Un notable adelanto en el sistema de bolsas de arena se introdujo cuando los cables de detención fueron prolongados hasta unas pesas colocadas a los pies de las torres. Al entrar el avión en contacto con los cables las pesas se levantaban produciéndose una tensión automática. El mecanismo Norden, que fue llevado a cabo por la marina de los Estados Unidos logró un paso más hacia el perfeccionamiento de este método. Cada uno de los extremos de los cables fue enrollado en una bobina equipada con un freno con el que se aseguraba la lentitud y suavidad del arriado. Un motor eléctrico realizaba el rebobinaje después de cada operación. El problema que causaba cuando el avión no aterrizaba sobre la línea central, lo cual hacía que los cables se fueran arriando a destiempo, fue solucionado colocando la bobina en uno solo de los extremos del cable.

Portaaviones modernoEste método constituye la esencia de los dispositivos modernos. En el portaaviones John F. Kennedy, los cuatro cables de detención, de acero, poseen un espesor de 3,8 cm. y una longitud de 33 m. cada uno. Todos están fijados a unos aparejos de cables cuyo funcionamiento se realiza a través de unos motores instalados bajo cubierta. La tensión de los cables de detención se regula de manera diferente para cada avión, a tenor de su peso, de manera que todos los aviones son detenidos en la misma distancia. Los pilotos siempre tienen que dirigir el avión, hacia el tercer cable.

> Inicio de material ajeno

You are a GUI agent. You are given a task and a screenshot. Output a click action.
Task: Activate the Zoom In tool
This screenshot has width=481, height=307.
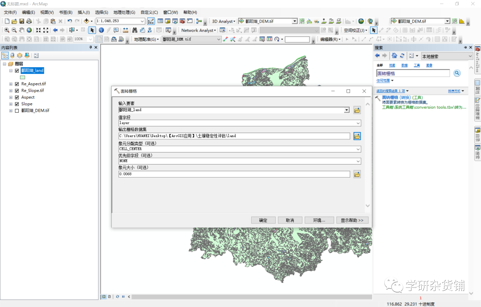[x=7, y=30]
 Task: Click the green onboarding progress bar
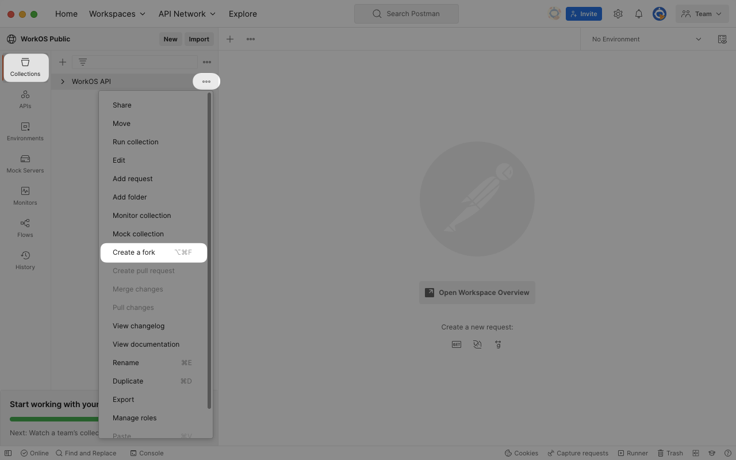pyautogui.click(x=55, y=419)
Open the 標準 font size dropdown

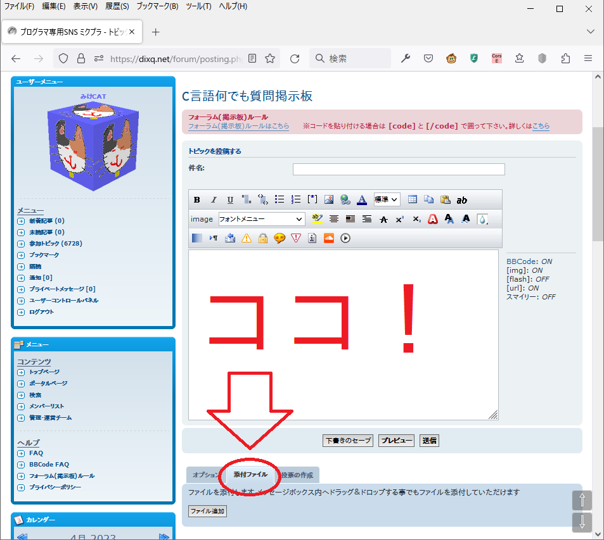387,199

En la Segunda Guerra Mundial el hombre más importante a bordo era el oficial de señales de aterrizaje (LSO). El LSO realizaba señales de mano con "paletas" (discos de colores claros) mediante las cuales indicaba a los pilotos cómo estaban realizando el acercamiento. Los modernos siguen contando con los servicios de oficiales LSO a bordo para servirse de ellos en caso de avería de los equipos automáticos, pero sus paletas han sido reemplazadas por el sistema visual de funcionamiento manual para ayuda en el aterrizaje (MOVLAS), que consiste en una serie de luces controladas por el oficial que ayudan al piloto durante el aterrizaje. Habitualmente éste se realiza con la ayuda de una combinación de lentes y luces de colores. El piloto vuela de forma tal que la imagen de una luz amarilla mantenga su posición entre dos líneas horizontales de luces verdes. Este procedimiento asegura que el avión se acerque en el ángulo vertical correcto a la pista del portaaviones; el piloto coloca el avión alineado respecto a las marcas de la línea central de cubierta para mantener la correcta posición de azimut.